Per la modalità marittima, la Regione stanzierà entro la fine dell’anno 228.000 euro, mentre nel 2018 le poste a bilancio sono già state stabilite in altri 800.00 euro. Modalità che è resa possibile anche dal dragaggio del canale Corno che permetterà l’utilizzo di vettori più adeguati al trasporto del materiale. Gli interessati dovranno presentare un piano di attività che assicuri l’immediata operatività e il maggior sviluppo temporale possibile dell’iniziativa, commisurata alle risorse disponibili. Il servizio di trasporto dovrà essere effettuato con regolarità e cadenza minima di una nave al mese.

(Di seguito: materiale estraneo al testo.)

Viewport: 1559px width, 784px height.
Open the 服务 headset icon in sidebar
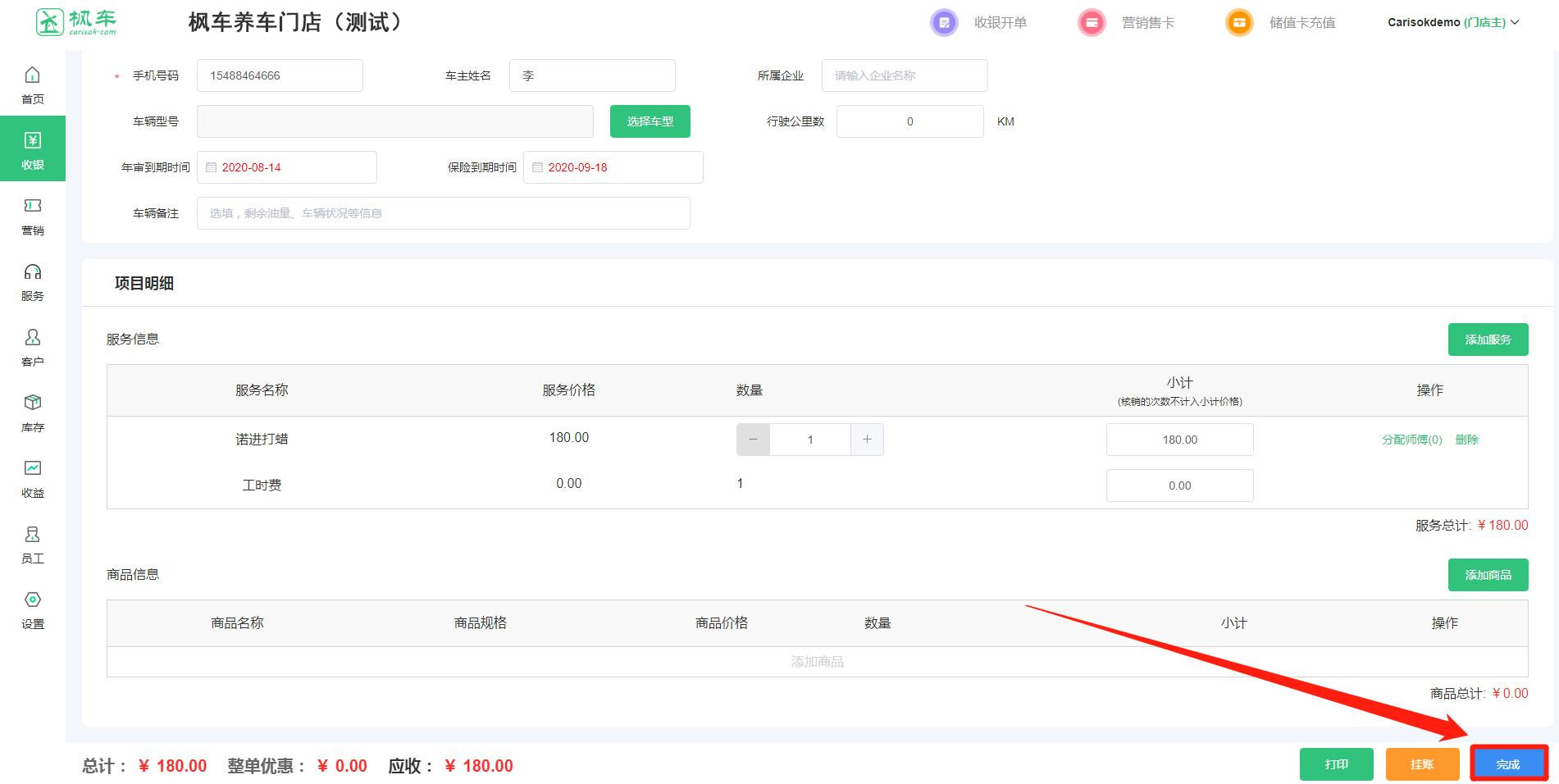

Per quanto riguarda invece l’utilizzo della ferrovia, il bando mette a disposizione entro la fine dell’anno 400.000 euro, mentre per il 2018 i fondi saranno pari 1,6 milioni di euro. La legge regionale ha previsto l’attribuzione di risorse, a compensazione della differenza dei costi rispetto al trasporto stradale, alle imprese ferroviarie che intendono organizzare un trasporto ferroviario di bramme dai porti del Friuli Venezia Giulia fino alle aziende utilizzatrici dislocate nelle zone industriali di interesse regionale. L’avvio dell’attività è vincolata alla piena utilizzabilità del raccordo ferroviario per il trasporto, la cui verifica, in corso da parte di Rete ferroviaria italiana (Rfi), si concluderà entro i primi giorni di dicembre.

“Oggi, – ha detto Santoro al termine dell’incontro – con la pubblicazione dei due avvisi per la movimentazione sia via mare sia con l’utilizzo del treno, puntiamo ad una ripartizione degli approvvigionamenti a favore delle imprese, con un impatto decisamente minore sul territorio. Non solo abbiamo mantenuto una promessa ma abbiamo dimostrato che l’intermodalità e la logistica nella nostra regione sono una realtà e non degli slogan”.